La biodiversité base de toute vie

L’affaiblissement de la biodiversité est, avec le changement climatique, un des défis les plus lourds de conséquence de notre temps, car il s’agit là des bases des conditions de vie sur Terre. Certains experts mettent d’ailleurs l’apparition de virus agressifs sur le compte de la perte de biodiversité. En Suisse et à Genève aussi, la biodiversité est à la peine. Dégradations des milieux de vie, substances chimiques se concentrant dans la chaîne alimentaire, dérangements constants la menacent chez nous aussi.

Il se trouve que Genève s’est dotée en 2012 d’une loi sur la biodiversité incitative et fédératrice des acteurs, d’une Stratégie biodiversité 2030 en 2018 et maintenant d’un Plan d’action biodiversité 2020-2023, comportant plus de 110 mesures concrètes. Stratégie et plan viennent d’être adressés par le Conseil d’Etat au Grand Conseil, qui a jusqu’à la fin de l’année pour se prononcer.

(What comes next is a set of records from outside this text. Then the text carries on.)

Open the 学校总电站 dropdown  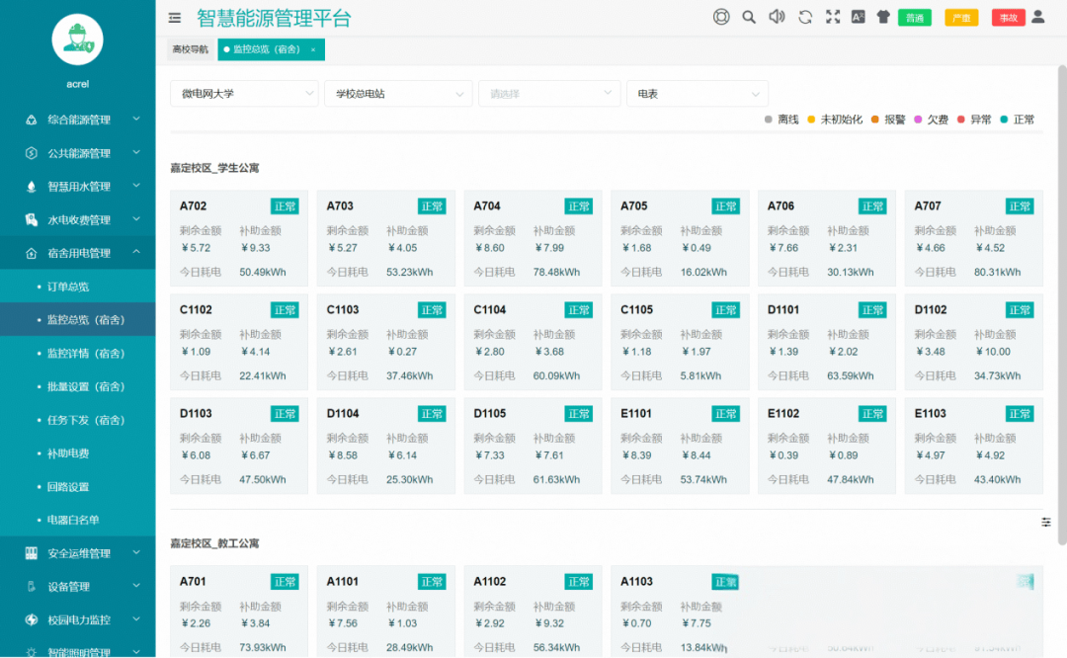398,94
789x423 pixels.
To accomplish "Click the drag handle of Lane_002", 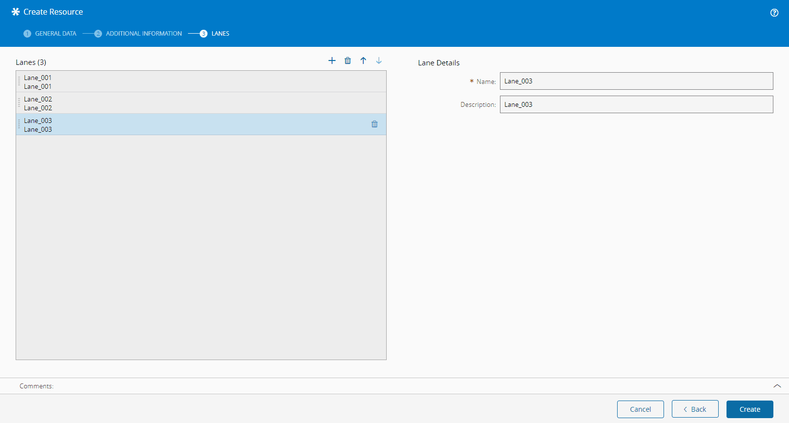I will click(x=19, y=103).
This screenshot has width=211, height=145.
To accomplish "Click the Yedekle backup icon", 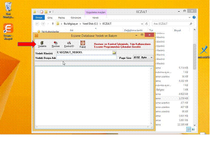I will point(42,43).
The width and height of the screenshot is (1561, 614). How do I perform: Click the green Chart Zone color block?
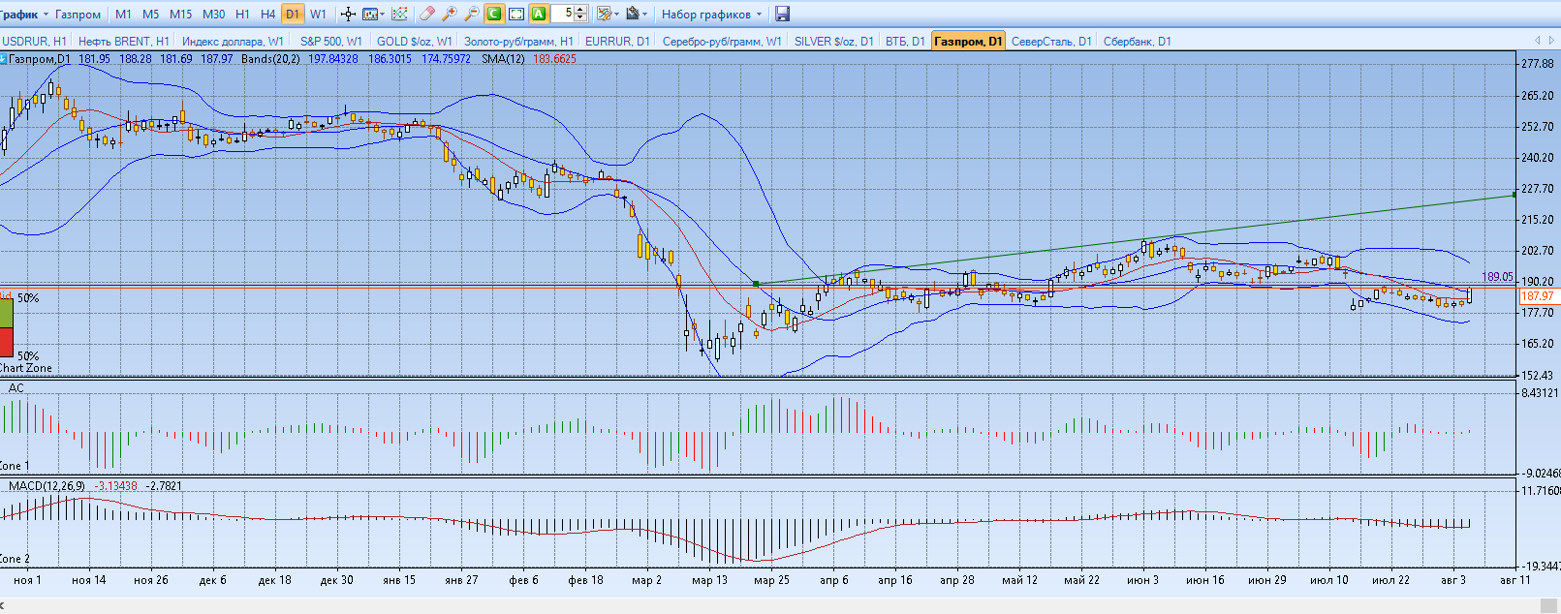tap(7, 314)
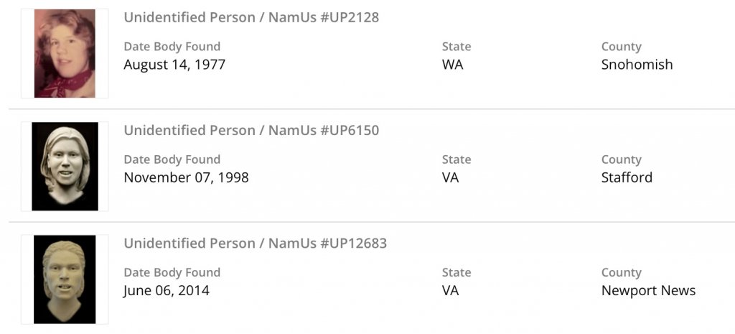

Le débat public et politique est donc lancé et bien lancé.

Deux notions de base traversent ces documents : celle des services écosystémiques, à savoir les services rendus par la nature aux activités humaines ; celle de l’infrastructure écologique, soit la garantie de la circulation des espèces sur le territoire.

Jeudi 25 juin, la SIA, société suisse des ingénieurs et architectes, section de Genève organisait un webinar sur Biodiversité et domaine bâti, auquel plus de 120 personnes s’étaient connectées. Sachant que le domaine bâti comprend tant l’espace urbanisé que la zone d’habitat individuel, les infrastructures et les diverses zones industrielles, soit 30% du territoire cantonal.

Comment concilier les besoins de la biodiversité et construction, et jusqu’où est-ce possible ? Quelles sont à ce sujet les aides financières et les bonnes pratiques? Après l'accueil par l’architecte Stephane Fuchs, quatre experts, Nicolas Wyler, Dr es sciences et biologiste au Conservatoire et Jardin botaniques, Delia Fontaine, responsable du programme Nature en ville de l’Etat de Genève, Nicolas Amann, biologiste de l’Atelier Nature et Paysage et François Guisan, intégrateur développement durable à Implenia, ont exposé l’état des lieux, les mesures de soutien, une systématique de bonnes pratiques et son intégration dans un projet immobilier.

Tout cela souligne la faisabilité d’une autre approche, consistant à mettre la biodiversité au centre de l’acte de bâtir et non plus à sa périphérie. Cette réorientation doit maintenant entrer dans les réflexes professionnels et personnels de tout acteur du territoire et du bâti, de tout usager d’une parcelle de sol. Du travail pour de nombreux métiers, mais tâche enthousiasmante car ciblée sur les solutions. La fierté du bâtisseur sera de répondre à la fois aux besoins des hommes et des espèces, en préservant et aménageant des espaces pour celles-ci, car l’être humain de loin pas la seule espèce qui ait le droit d’exister sur cette Terre.

Commentaires

  • Malheureusement une fois de plus la principale menace pour la biodiversité et la préservation d'espaces sauvages est délibérément occultée: La dermographie humaine galopante.